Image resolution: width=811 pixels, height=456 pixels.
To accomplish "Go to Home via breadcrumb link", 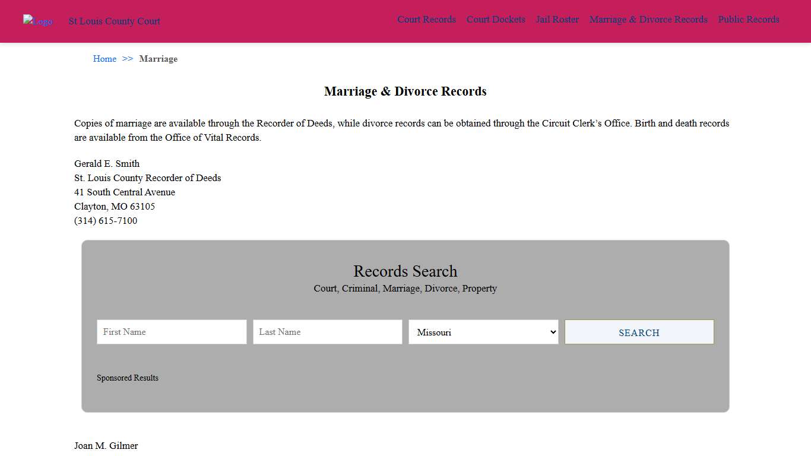I will 104,59.
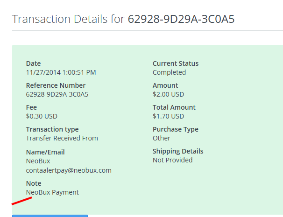Click the Not Provided shipping details text

coord(172,160)
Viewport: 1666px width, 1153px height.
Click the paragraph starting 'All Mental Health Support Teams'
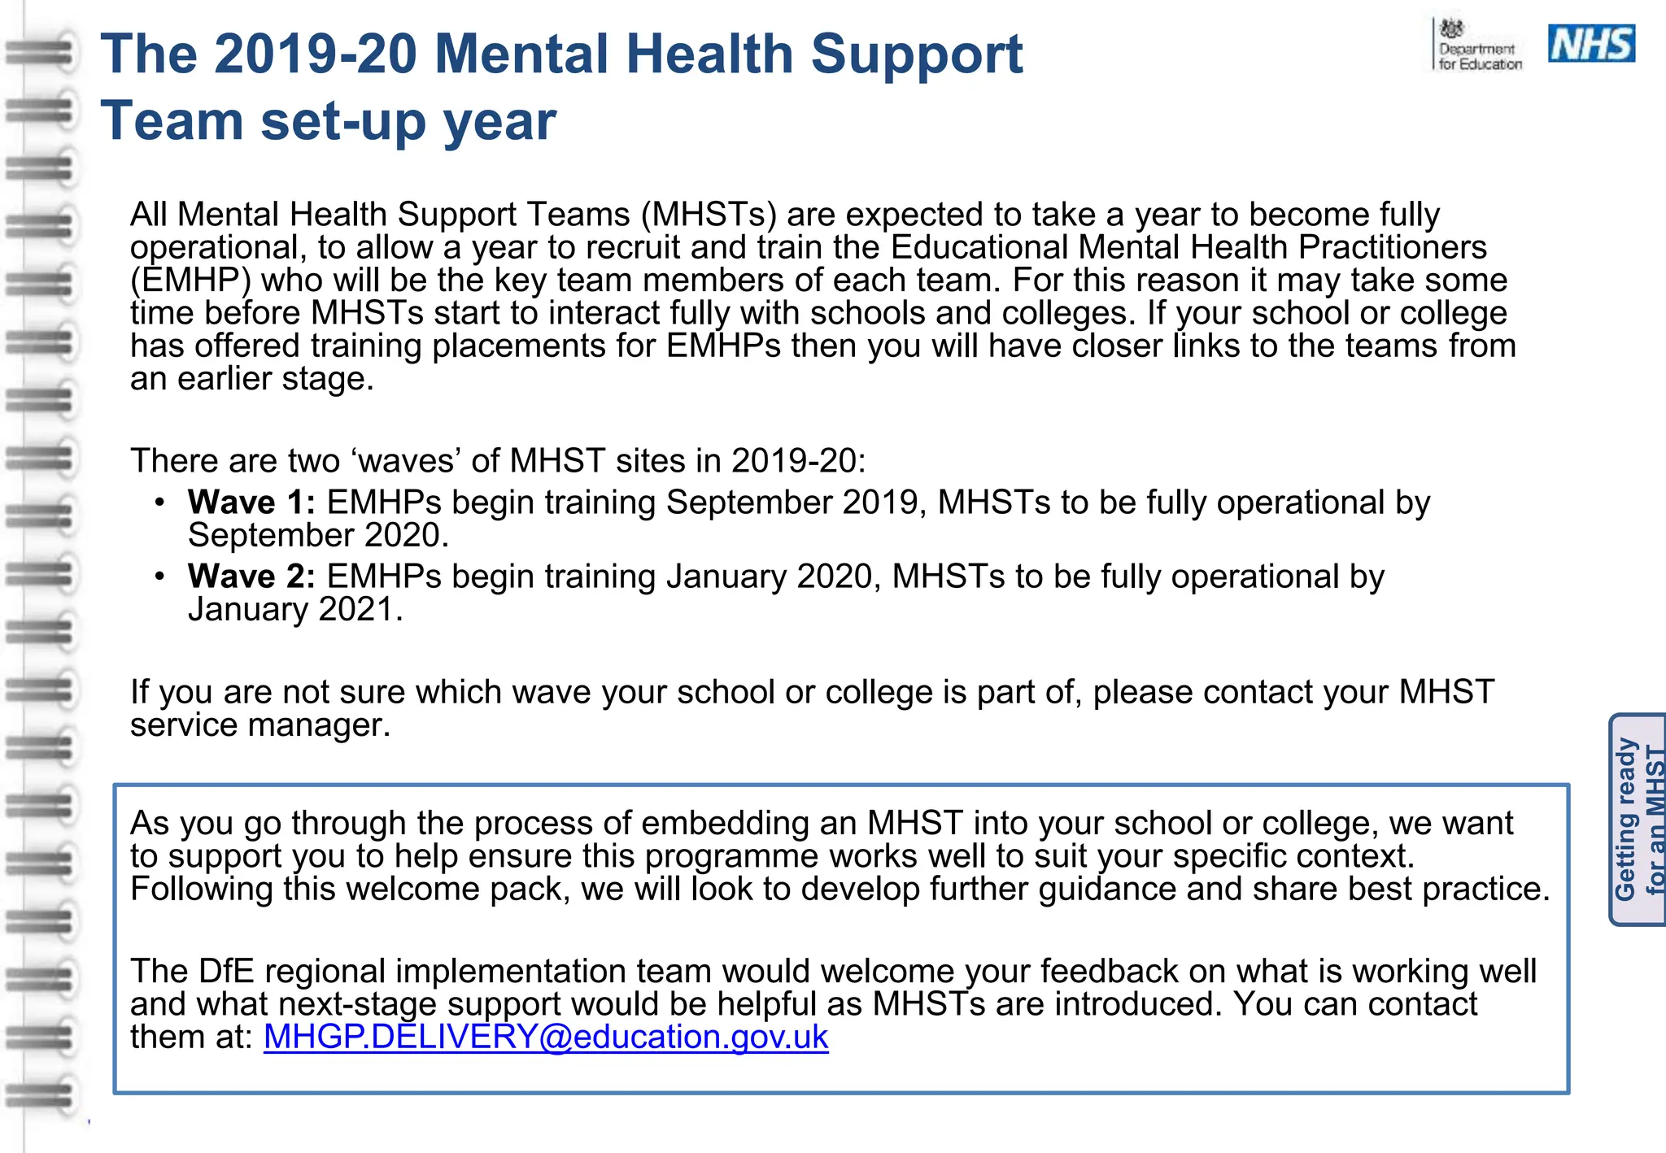click(823, 297)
━━━━━━
**What the exercise asks**
In the listing above, find every line with the word "width" and copy it out.

**Solved exercise**
Image resolution: width=811 pixels, height=456 pixels.
Viewport: 1666px width, 1153px height.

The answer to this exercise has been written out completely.